# A Coughing Goat...what to do?



## barefoot okie

Got home with a goat i bought.. after he had been home for a bit i noticed he would cough.. what do i do? what could it be?  i have him away from my other goats?


----------



## lilhill

It could be just about anything ... lung worms, dusty hay, mold.  I'd get a temperature on it first, and if no elevated temp, then have it checked for lung worms.  If those two possible causes are eliminated, then look for dusty or moldy hay.  I had a doe once that coughed for 3 months.  We started eliminating possible causes and never found out why she was doing it.  Then one day she just stopped.


----------



## Chirpy

Is it a dry hacking cough or a wet, raspy cough?   Does he cough more or only after exercise or running around?


----------



## GrassFarmerGalloway

More details, please!  What are you feeding her?  How's her poop?  Any change in her normal behavior?  Give us all the info you can.  We can't do a thing without it.


----------



## barefoot okie

hes eating..i bought him at an auction where there was about 500 goats there.. i do have hay there for him. maybe its just dust.. i can only hope.. for lung worms what do you do to find out if thats it?  sounds dry


----------



## Rence

Ok, this is only me. I'm sure everyone will have their opinions and might even give better advice. This is what I would do simply because it could be *anything*

Since you're dealing with a sale barn goat and he could have anything, I'd bring a stool sample to the vet before doing anything else.
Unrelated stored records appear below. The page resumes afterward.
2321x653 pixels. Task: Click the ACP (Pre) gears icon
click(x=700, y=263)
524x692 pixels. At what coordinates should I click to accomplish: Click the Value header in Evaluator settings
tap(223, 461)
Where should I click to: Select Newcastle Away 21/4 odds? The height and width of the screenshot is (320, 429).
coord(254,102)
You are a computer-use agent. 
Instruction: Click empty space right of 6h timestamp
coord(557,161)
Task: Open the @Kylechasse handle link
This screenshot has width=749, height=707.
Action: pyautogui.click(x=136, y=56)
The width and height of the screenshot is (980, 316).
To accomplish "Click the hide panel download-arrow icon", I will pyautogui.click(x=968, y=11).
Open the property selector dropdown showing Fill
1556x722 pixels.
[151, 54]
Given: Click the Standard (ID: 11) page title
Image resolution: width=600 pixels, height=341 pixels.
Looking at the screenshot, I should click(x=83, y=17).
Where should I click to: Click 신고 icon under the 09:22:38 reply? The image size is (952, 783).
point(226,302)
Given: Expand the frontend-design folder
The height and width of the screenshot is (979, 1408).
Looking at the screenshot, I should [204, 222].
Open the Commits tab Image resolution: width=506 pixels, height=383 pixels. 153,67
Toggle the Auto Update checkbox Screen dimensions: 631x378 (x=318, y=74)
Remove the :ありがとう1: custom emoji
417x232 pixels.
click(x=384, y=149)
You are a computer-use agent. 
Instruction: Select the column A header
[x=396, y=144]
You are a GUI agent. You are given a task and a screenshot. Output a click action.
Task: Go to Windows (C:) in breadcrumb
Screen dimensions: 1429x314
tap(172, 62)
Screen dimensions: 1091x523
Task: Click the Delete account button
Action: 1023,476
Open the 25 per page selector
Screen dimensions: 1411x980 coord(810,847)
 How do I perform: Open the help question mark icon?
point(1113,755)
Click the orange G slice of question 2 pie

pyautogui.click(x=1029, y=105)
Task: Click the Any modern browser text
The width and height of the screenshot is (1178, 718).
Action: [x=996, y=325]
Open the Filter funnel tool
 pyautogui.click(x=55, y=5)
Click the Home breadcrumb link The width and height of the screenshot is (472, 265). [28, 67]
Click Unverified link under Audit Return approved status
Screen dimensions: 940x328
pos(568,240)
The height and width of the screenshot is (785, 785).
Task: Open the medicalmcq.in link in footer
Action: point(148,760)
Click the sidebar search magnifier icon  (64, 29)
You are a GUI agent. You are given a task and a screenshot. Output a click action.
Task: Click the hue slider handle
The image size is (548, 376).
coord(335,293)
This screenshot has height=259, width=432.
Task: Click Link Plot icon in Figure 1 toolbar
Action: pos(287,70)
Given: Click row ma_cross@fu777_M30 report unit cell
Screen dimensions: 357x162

He could probably use worming and coccidia treatment. But the stool sample will tell you more. 

If don't want to do that I'd start by giving nuflor subQ, for three days, every other day. I would also worm with a wormer that covers lungworm. IIRC, I believe Cydectin does.  

How does his poop look? are their grains of rice in it? If so, I'd do Safeguard as well, for three days in a row.

I wouldn't treat for coccidia just yet. At least until I was done worming.

But that's just me.....I'd start with the basics (which, those are for me) and work from there.

also check his eyes. His membranes should be bright pink. If they're pale, I'd do something sooner rather than later.


----------



## barefoot okie

thank you Rence... i will get a sample in the morning... i did give him a shot of C D and T... when i got him home. I'm learning as i go here..


----------



## Rence

Let us know what the results of the fecal are, okay?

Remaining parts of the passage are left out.